Once the bridge is complete, boaters will see the benefits it is designed to provide, Brightline noted in its release, including improved reliability of bridge openings and closings and additional clearance for small watercraft. For example, at its southern end, the bridge will receive a new small craft navigation span that will increase its vertical clearance by 14 feet and allow more vessels to pass without having to open the drawbridge.
“The Loxahatchee River Bridge represents one of the most complex construction projects along our Orlando extension,” said Michael Cegelis, executive vice president of rail infrastructure and development for Brightline. “Extensive work was required on the nearly 100-year-old structure to make it ready for high-speed rail travel.
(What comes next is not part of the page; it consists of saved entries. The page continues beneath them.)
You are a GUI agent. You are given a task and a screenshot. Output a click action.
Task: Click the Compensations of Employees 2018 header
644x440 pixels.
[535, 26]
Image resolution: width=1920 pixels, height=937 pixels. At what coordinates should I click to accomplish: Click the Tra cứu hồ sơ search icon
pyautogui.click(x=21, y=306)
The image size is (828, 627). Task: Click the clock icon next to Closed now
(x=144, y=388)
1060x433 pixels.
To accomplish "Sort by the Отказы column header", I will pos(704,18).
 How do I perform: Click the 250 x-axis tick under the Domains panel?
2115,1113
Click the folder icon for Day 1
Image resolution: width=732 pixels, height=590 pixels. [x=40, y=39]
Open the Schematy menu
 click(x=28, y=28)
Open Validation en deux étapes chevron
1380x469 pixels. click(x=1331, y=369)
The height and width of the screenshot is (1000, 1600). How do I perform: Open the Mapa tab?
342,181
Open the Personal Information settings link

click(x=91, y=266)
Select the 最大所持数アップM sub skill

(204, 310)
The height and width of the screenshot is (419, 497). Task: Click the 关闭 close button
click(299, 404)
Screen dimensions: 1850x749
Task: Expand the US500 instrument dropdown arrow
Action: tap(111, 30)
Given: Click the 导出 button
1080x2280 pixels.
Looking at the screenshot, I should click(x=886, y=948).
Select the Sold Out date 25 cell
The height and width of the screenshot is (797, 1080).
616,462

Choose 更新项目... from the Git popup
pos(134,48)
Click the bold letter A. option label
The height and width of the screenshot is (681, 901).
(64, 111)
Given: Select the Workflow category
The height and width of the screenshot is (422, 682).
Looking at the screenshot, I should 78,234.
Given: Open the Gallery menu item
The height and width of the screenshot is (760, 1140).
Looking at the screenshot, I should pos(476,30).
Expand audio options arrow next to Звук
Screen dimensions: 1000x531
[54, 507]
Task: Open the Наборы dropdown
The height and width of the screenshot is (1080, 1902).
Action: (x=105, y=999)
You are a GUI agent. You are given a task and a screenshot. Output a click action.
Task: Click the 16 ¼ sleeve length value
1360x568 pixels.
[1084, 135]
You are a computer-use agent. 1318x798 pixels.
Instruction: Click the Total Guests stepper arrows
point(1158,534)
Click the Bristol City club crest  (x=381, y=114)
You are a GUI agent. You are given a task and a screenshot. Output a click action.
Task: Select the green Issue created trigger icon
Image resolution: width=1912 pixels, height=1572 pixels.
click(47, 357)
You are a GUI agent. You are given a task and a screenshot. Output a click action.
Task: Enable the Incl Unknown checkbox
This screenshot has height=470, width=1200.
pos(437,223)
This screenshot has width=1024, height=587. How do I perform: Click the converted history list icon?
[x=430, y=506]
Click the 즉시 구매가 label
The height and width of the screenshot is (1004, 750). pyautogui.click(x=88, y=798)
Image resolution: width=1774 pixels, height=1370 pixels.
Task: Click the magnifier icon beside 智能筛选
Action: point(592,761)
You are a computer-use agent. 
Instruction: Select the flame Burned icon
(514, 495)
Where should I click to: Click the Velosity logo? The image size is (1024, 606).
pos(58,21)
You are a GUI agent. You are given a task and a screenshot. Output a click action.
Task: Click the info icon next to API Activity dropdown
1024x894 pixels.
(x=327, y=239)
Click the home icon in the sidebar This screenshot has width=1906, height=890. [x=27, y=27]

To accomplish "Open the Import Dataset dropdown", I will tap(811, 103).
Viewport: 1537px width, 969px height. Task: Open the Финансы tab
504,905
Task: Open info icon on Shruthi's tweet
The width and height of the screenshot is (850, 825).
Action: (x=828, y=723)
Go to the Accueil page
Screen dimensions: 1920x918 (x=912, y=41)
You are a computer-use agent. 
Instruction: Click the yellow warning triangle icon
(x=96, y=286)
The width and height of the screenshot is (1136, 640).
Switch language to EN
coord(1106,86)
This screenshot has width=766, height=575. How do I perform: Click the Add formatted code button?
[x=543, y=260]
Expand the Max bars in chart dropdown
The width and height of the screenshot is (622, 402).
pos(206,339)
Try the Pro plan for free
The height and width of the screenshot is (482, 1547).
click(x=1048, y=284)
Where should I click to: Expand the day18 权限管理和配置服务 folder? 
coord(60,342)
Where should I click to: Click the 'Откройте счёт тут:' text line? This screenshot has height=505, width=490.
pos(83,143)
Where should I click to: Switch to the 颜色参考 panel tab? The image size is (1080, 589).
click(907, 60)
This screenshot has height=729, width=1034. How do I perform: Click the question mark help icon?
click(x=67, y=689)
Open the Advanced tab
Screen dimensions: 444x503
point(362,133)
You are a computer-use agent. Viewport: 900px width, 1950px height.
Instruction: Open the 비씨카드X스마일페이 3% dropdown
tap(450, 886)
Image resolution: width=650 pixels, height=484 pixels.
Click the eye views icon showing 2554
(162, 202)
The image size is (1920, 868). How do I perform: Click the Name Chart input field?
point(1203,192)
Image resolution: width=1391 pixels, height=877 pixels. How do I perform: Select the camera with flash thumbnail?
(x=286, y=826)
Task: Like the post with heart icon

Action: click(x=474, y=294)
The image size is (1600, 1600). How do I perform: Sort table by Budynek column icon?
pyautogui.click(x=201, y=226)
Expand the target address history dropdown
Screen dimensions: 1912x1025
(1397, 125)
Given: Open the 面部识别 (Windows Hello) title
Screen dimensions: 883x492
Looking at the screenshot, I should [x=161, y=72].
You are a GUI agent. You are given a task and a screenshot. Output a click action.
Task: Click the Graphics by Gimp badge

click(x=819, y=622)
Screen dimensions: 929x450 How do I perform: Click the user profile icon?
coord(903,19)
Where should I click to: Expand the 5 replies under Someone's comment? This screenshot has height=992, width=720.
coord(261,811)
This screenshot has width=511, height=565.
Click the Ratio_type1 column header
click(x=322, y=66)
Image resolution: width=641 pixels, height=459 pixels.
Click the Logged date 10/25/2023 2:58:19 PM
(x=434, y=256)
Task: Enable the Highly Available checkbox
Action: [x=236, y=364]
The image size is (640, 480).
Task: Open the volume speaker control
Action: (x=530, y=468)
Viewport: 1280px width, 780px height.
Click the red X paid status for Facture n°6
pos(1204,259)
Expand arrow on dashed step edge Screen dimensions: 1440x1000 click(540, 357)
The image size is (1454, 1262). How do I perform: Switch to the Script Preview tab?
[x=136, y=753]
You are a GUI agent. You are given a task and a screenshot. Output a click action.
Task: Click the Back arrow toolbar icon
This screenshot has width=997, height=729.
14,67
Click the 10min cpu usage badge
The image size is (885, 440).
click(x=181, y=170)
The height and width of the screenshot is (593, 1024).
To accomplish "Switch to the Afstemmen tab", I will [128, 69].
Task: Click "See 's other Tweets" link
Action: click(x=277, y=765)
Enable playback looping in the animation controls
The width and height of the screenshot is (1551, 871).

This new structure is another important example of the significant investment Brightline is making to improve the transportation infrastructure of Florida.”
Scott Bridge Company, headquartered in Opelika, Alabama, was selected as the contractor for the drawbridge replacement project.
Brightline’s expansion of high-speed trains between Miami and Orlando will be complete by the end of 2022, the company told the Palm Beach Post, and passenger rail service is expected to begin in early 2023.
Floating bridge components on site
Construction of the new Loxahatchee River drawbridge will require multiple barges and cranes in the navigation channel, Brightline said in its statement. Plans call for the pieces of the structure to be loaded onto barges and rolled into place, blocking the waterway from boat traffic.
At the start and end of the 52-day project, no boat traffic will be allowed to pass and freight traffic will be briefly suspended. During the six-week work period between jobs, the temporary rail bridge span will be raised twice a day to accommodate the busy waterway and allow boats to pass.
Brightline’s bridge work is being coordinated with the United States Coast Guard (USCG), Jupiter Inlet District, Florida East Coast Railway and local municipalities. The Clearance Improvement Project is also being done in conjunction with the District of Jupiter Inlet.